Key: Statement on New Zealand Banking System
John Key MP
National Party Leader
19 October 2008
Statement on New Zealand Banking System
Notes to media conference (National Party Caucus Room)
Ladies and gentlemen, I have called this media briefing to make a statement regarding the developing situation affecting our banking and finance markets.
As you know, my Finance spokesman Bill English and I are now receiving briefings from the Reserve Bank and the Treasury. I have also had a number of conversations with senior people in New Zealand banks and others in the finance sector.
I have been careful to ensure there is nothing in what I intend to say to you today that breaches the confidentiality of their briefings.
I am not making this statement today because I see an imminent crisis in the New Zealand banking sector.
On the contrary, I remain convinced that, with the appropriate policy responses, our banking system can navigate the challenges that lie ahead in reasonable shape.
However, it is my view that the sooner we are able to resolve the current issues around the deposit guarantee scheme, the sooner we will give certainty to those involved in the banking sector, those who depend on our banks, and others, such as the Australian authorities who, because of the structure of our market, have a close interest in these developments.
At a time when confidence will play an important role in our economy, more certainty sooner, should be our goal.
I am, therefore, making this statement because I want to confirm to Helen Clark and her colleagues that the National Party is prepared to work with them to ensure that decisions can be made during this election period, when it would be too easy for politics to get in the way.
I also want to convey the importance of our government taking a proactive approach to settling the complex matters that are yet to be resolved.
Mr English has been in contact with Dr Cullen today to advise him that I would be making this statement.
In two weeks and six days, New Zealanders will cast their votes in a general election.
It is possible that the completion of the election formalities and the process of forming a new government could take us six weeks or even further into the future from now.
Meanwhile, it is becoming clear that some further decisions will be required regarding the deposit guarantee scheme, and it is important for the New Zealand economy that those decisions be taken as soon as practically possible and that they be politically durable.
There is a Cabinet meeting tomorrow at which I hope the Government will be discussing this matter.
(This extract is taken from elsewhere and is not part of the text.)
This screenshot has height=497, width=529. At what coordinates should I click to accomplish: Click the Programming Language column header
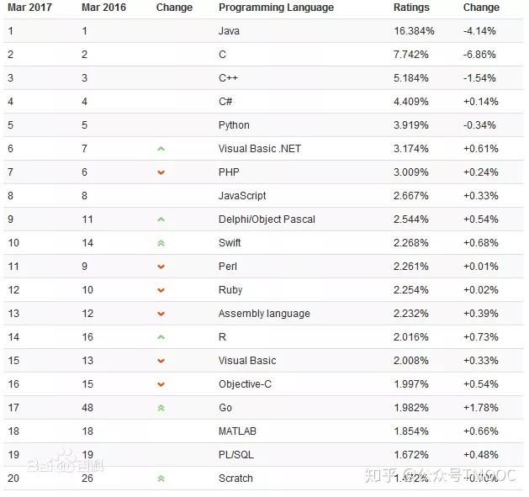point(276,8)
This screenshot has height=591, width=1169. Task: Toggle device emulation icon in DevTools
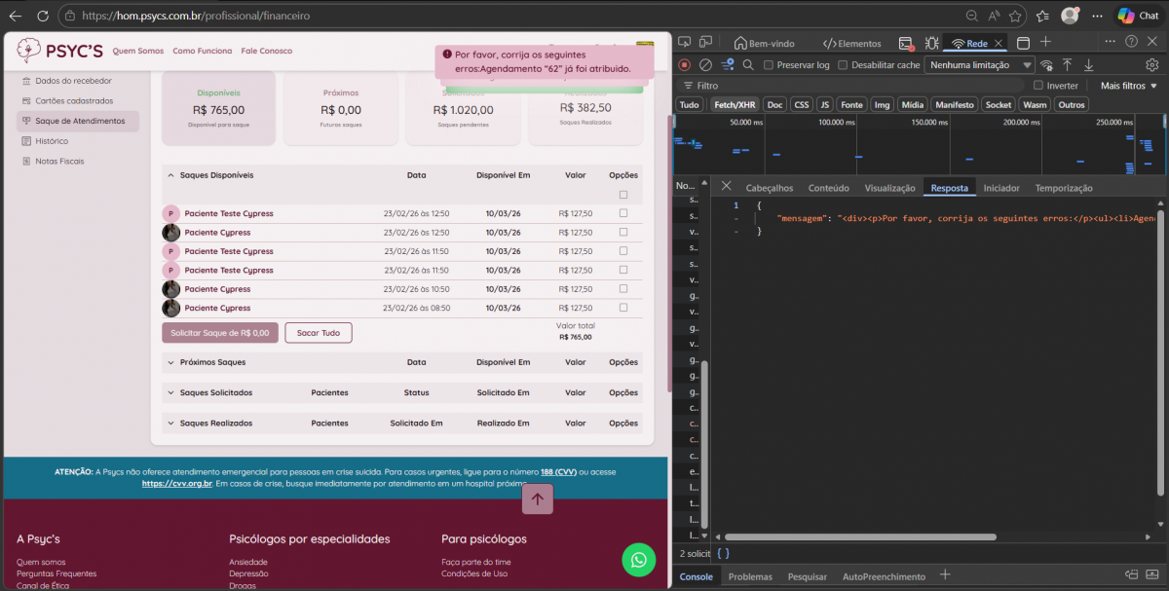[707, 43]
We also understand that some announcements regarding the detail of the Australian bank deposit scheme will be made early this week, and that will provide a clearer backdrop for decisions to be made in New Zealand.
The Government last week announced there would be a bank deposit guarantee scheme. We supported that initiative.
That scheme guarantees the deposits of ordinary 'mum and dad' investors who have some money put aside in a bank or building society, for example, and it also guarantees corporate deposits. Our banks rely on these sorts of deposits in order to lend to New Zealand businesses and to New Zealand households, and by doing so to keep our economy moving.
However, retail deposits are only part of the story.
Our banks also critically rely on wholesale funding from other banks and financial institutions. Some of this funding comes from within New Zealand, some from parent banks in Australia, and some from foreign, non-Australian banks and financial institutions.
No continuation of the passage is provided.